Sauf qu’il était évident que ce serait plus difficile encore de le régler dès lors que le fondateur du Mouvement des forces démocratiques de Casamance (MFDC) - même s’il ne contrôlait plus grand-chose sur le terrain - disparaissait de l’échiquier politique sénégalais.
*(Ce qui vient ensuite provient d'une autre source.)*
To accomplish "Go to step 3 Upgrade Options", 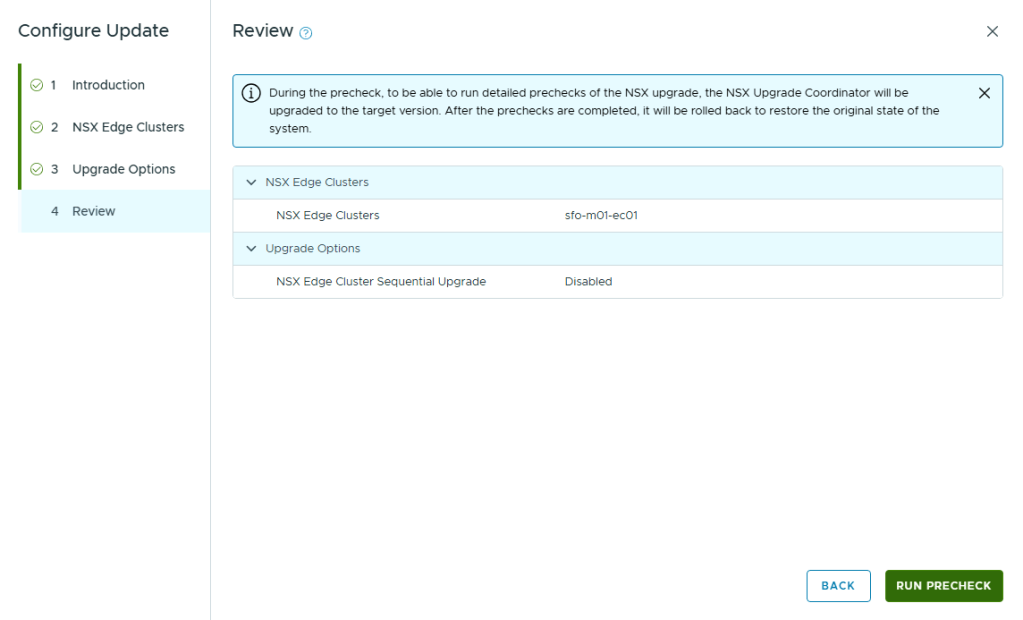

Wade, au lendemain de sa première élection, en mars 2000, avait fait du traitement de ce dossier une de ses priorités. Et l’avait remis à plat en suspendant toutes les officines qui, sous Abdou Diouf, avaient à connaître ce dossier. Il avait disqualifié les « facilitateurs », les « médiateurs » et autres profiteurs et avait « sénégalisé » les intervenants considérant que l’interface de personnalités régionales (à commencer par le Gambien Yahya Jammeh) n’était pas la plus appropriée. Le 16 décembre 2000, Wade organisera des pourparlers avec le MFDC. Tâche difficile : « L’abbé est incontournable » disait-on alors, mais le mouvement était plus que jamais divisé. Diamacoune, qui avait signé des accords avec le gouvernement de Diouf à la veille de la présidentielle 2000, était considéré par certains de ses lieutenants comme un « traître ». Il est vrai que les chefs rebelles, qui s’adonnent au pillage, au racket, à la contrebande et à divers trafics - ce qui exaspère la population locale - n’ont rien à gagner à la paix. C’était vrai aussi, pour des raisons pas très différentes, pour Banjul et Bissau. Le vendredi 16 mars 2001, cependant, un nouveau cessez-le-feu sera signé. Le quatrième en dix ans. Il ne sera pas plus respecté que les précédents. Et va sombrer avec Le Joola et ses 1.863 morts le 26 septembre 2002. Quand le diable s’en mêle !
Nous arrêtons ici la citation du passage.